Someone Like You...
2001 • Comedy, Romance • PG-13
Jane Goodale has everything going for her. She's a producer on a popular daytime talk show, and is in a hot romance with the show's dashing executive producer Ray. But when the relationship goes terribly awry, Jane begins an extensive study of the male animal, including her womanizing roommate Eddie. Jane puts her studies and romantic misadventure to use as a pseudonymous sex columnist -- and becomes a sensation.
Runtime: 1h 37m
Why you should read the novel
Before you stream the film, discover the sharp, funny, and fearless voice that started it all: Laura Zigman’s novel Animal Husbandry. The book digs deeper into heartbreak, desire, and recovery with biting wit and intimate honesty you simply can’t pack into a two-hour movie.
If you loved the “cow theory” and New York dating vibes in Someone Like You, the Animal Husbandry book delivers richer context, smarter satire, and the kind of confessional observations that make you underline passages. It’s perfect for fans of smart romantic fiction who crave character depth and real emotional insights.
Reading the source novel means savoring the original humor, the unfiltered inner monologue, and the nuanced growth arc that inspired the adaptation. Start with the book to experience the full story as the author intended—then watch the movie to see how Hollywood reimagined it.
Adaptation differences
Tone and perspective shift significantly from page to screen. Animal Husbandry is sharper and more introspective, told through a candid, confessional lens that blends satire with pop-ethology. The film lightens the mood into a glossy rom-com rhythm, prioritizing meet-cute chemistry and punchy set pieces over the novel’s internal debates and emotional excavation.

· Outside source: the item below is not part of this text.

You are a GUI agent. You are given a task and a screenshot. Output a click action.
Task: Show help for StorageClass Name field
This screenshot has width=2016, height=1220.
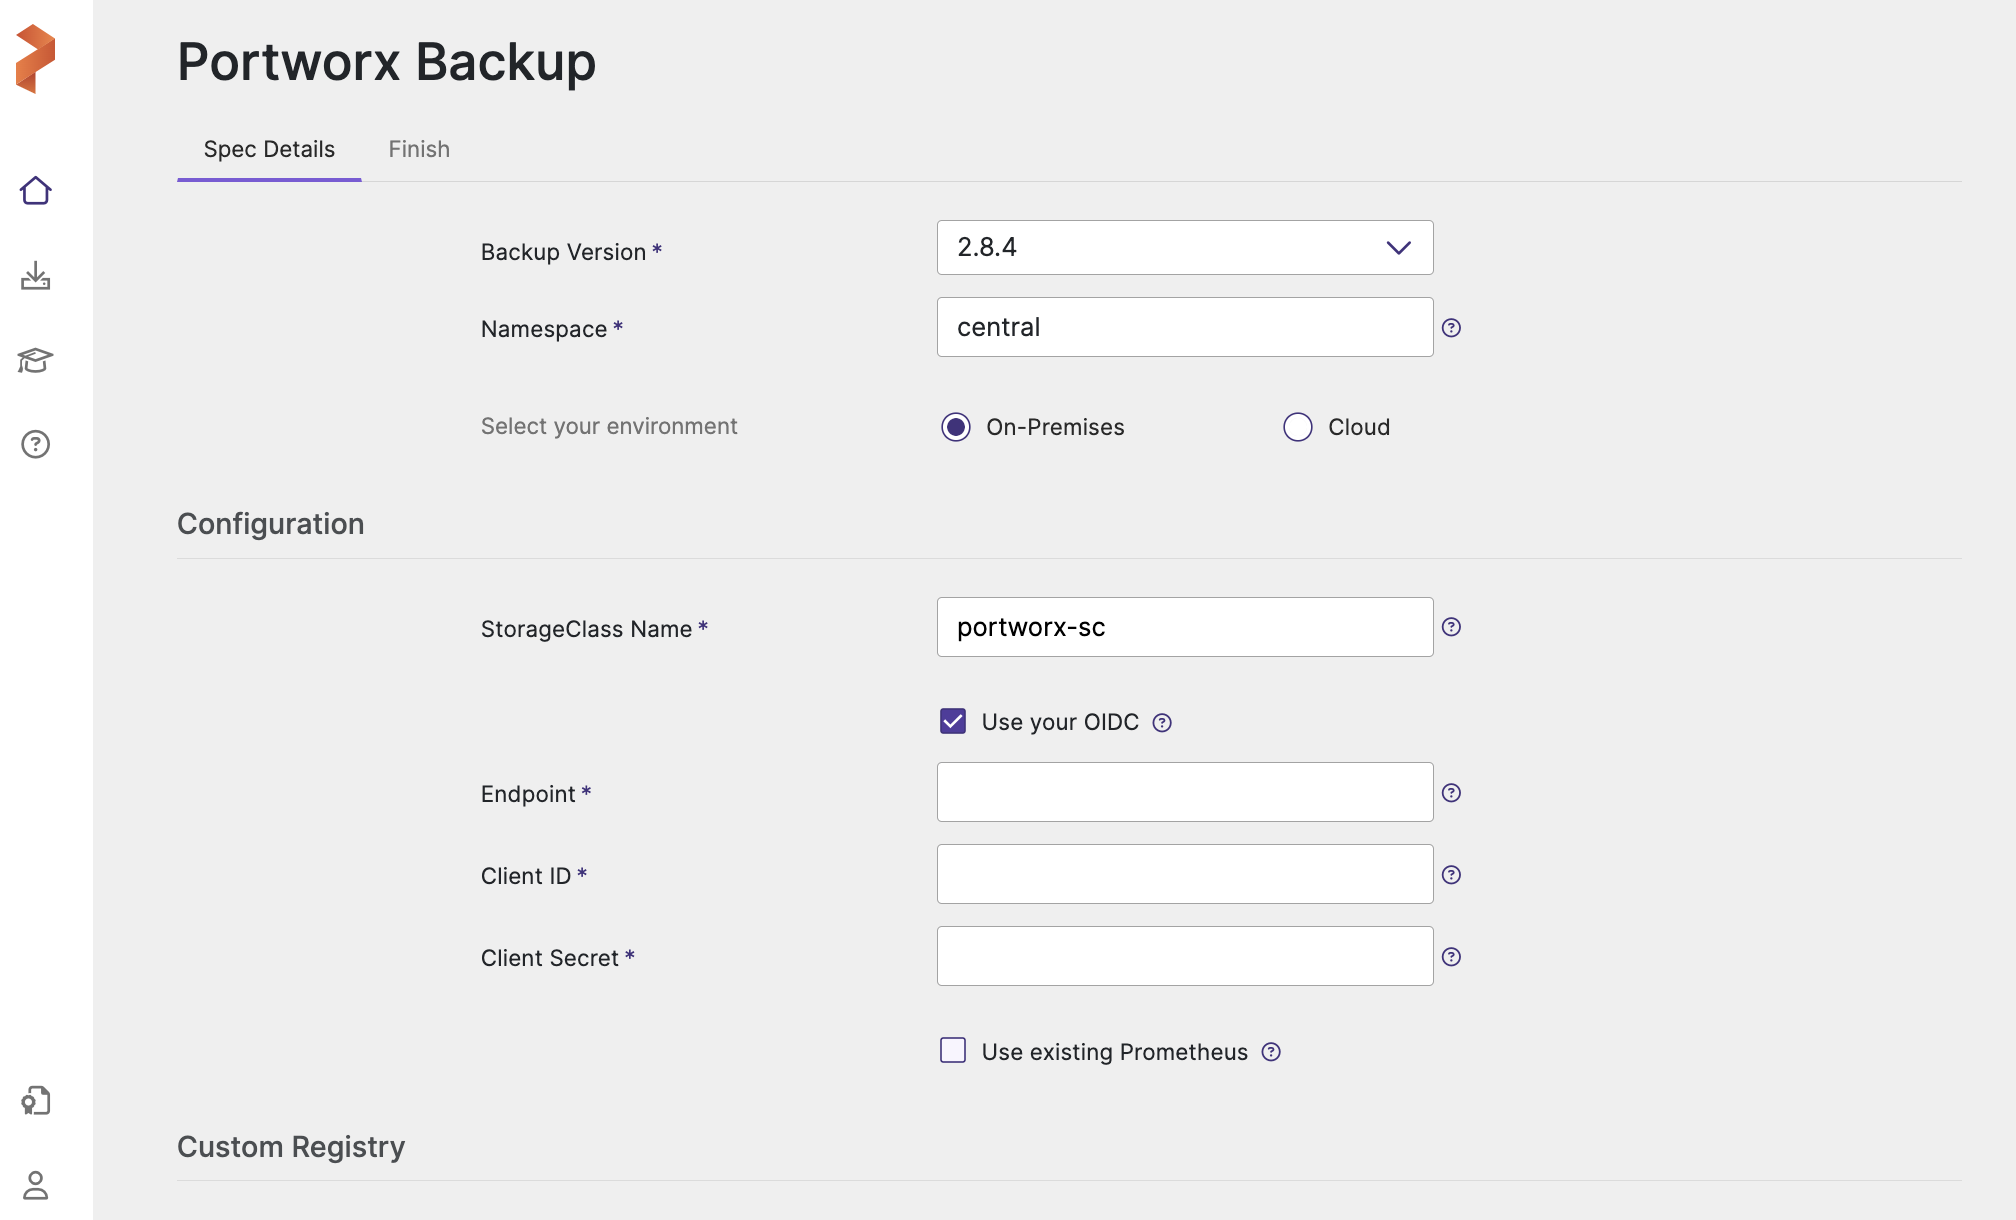click(x=1451, y=627)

Character focus is streamlined for cinematic momentum. Side characters and coworkers are compressed or combined, and some edges are sanded down to fit a traditional romantic-comedy arc. Notably, the protagonist’s surname changes from the novel’s Jane Goodall to Jane Goodale in the film, signaling a broader effort to avoid real-life confusion and to soften the story’s more pointed metafictional jokes.
The workplace and media angle is reframed to heighten spectacle. On screen, Jane’s behavioral “cow theory” becomes a buzzy, public phenomenon, driving talk-show segments and watercooler moments. In the book, her ideas unfold more like field notes—intimate, analytical, and often private—inviting readers into the messy process of turning heartbreak into a framework rather than the instant virality portrayed in the movie.
The endings and themes also diverge. The film leans into a conventionally uplifting romantic resolution, tidying loose ends to satisfy genre expectations. The novel places greater weight on self-knowledge, the ethics of labeling behavior, and the uneven path of healing, with a slower, more reflective timeline that resists easy answers even when hope remains.